Later I moved on to computers, where Schedule-Plus, GoldMine and Outlook, among others, crossed my PC screen. These software calendars were certainly easier to edit than their paper cousins, but carrying your PC everywhere you go isn't practical.
After that, I tried Internet calendars like Yahoo! Calendar and some others (at least one of which is in the dot-com graveyard by now).
These had the big advantage of being viewable from home, work or even from the road. But they still required constant access to an Internet-connected computer, which, even in this hyper-connected era, can be maddeningly hard to find when you need it.
My years of searching for a solution to the calendar problem may be finally coming to a close, however. Because now I carry around a little hand-held computer called a personal digital assistant, or PDA.
You may know these devices a little better as Palm Pilots, because Palm Inc. and its compatibles hold far and away the largest market share in the hand-held market.
Palm itself has already shipped more than 10 million units, and that's without counting what must have been a tremendous holiday season. Palm compatibles like the Handspring Visor and the Sony Clie are also catching on.
But Palm and its compatibles aren't the only players in the hand-held market. My PDA, at least for now, is one of the "other kind": a so-called Pocket PC running an operating system developed by Microsoft.
Had I purchased the device myself, I probably would have leaned toward the Palm platform because I generally give an edge to the market leader. But the Pocket PC was a gift, and I was glad to receive it.
For those of us who live by calendars, these personal digital assistants are a godsend. They take the flexibility and convenience of software calendars and add a crucial new element: portability.
You just never know when you'll be called on to set up an appointment, call a business contact or jot down a crucial errand. Yet you can't be glued to your PC all day. It's a big world out there; you've got to be able to get around.
These hand-helds -- roughly the size of a transistor radio, and much thinner -- let you do just that. And because they connect easily to your PC, your information is always up to date.

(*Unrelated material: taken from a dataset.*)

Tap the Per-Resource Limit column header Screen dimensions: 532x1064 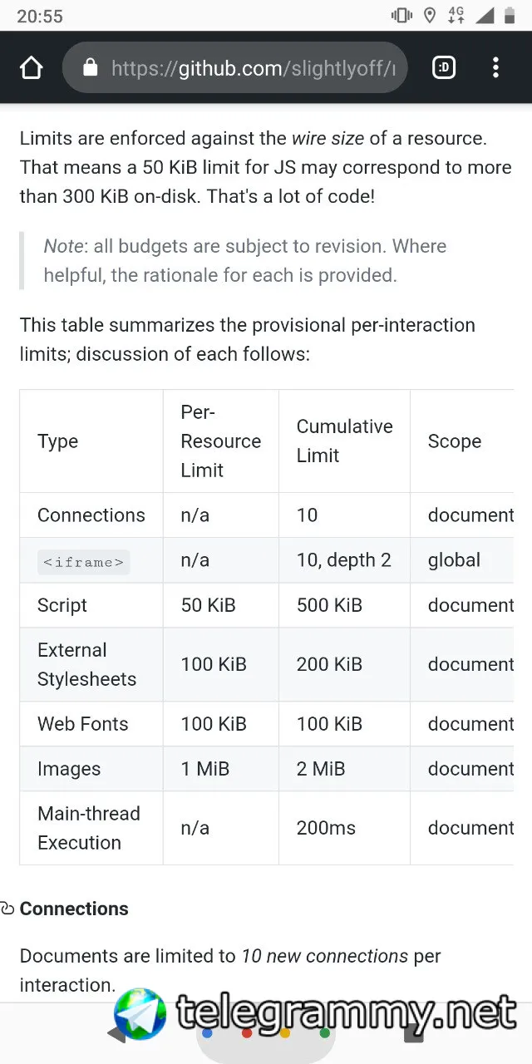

As for which is better, the Palm or the Pocket PC, only you can be the judge. It looks like the Palm vs. Pocket PC debate is shaping up as one of those primal fault lines, like Apple vs. Windows/Intel, or Netscape vs. Internet Explorer.
But for the simple jobs of managing your calendar, your address book, to-do lists and miscellaneous notes, they're not all that different.
For a long time I resisted getting one of these snappy hand-helds, thinking that they're really only useful for people who travel on business a great deal. Now I'm sorry I waited. Just moving between home, office and around town is all the "travel" you need to make carrying your electronic calendar worthwhile.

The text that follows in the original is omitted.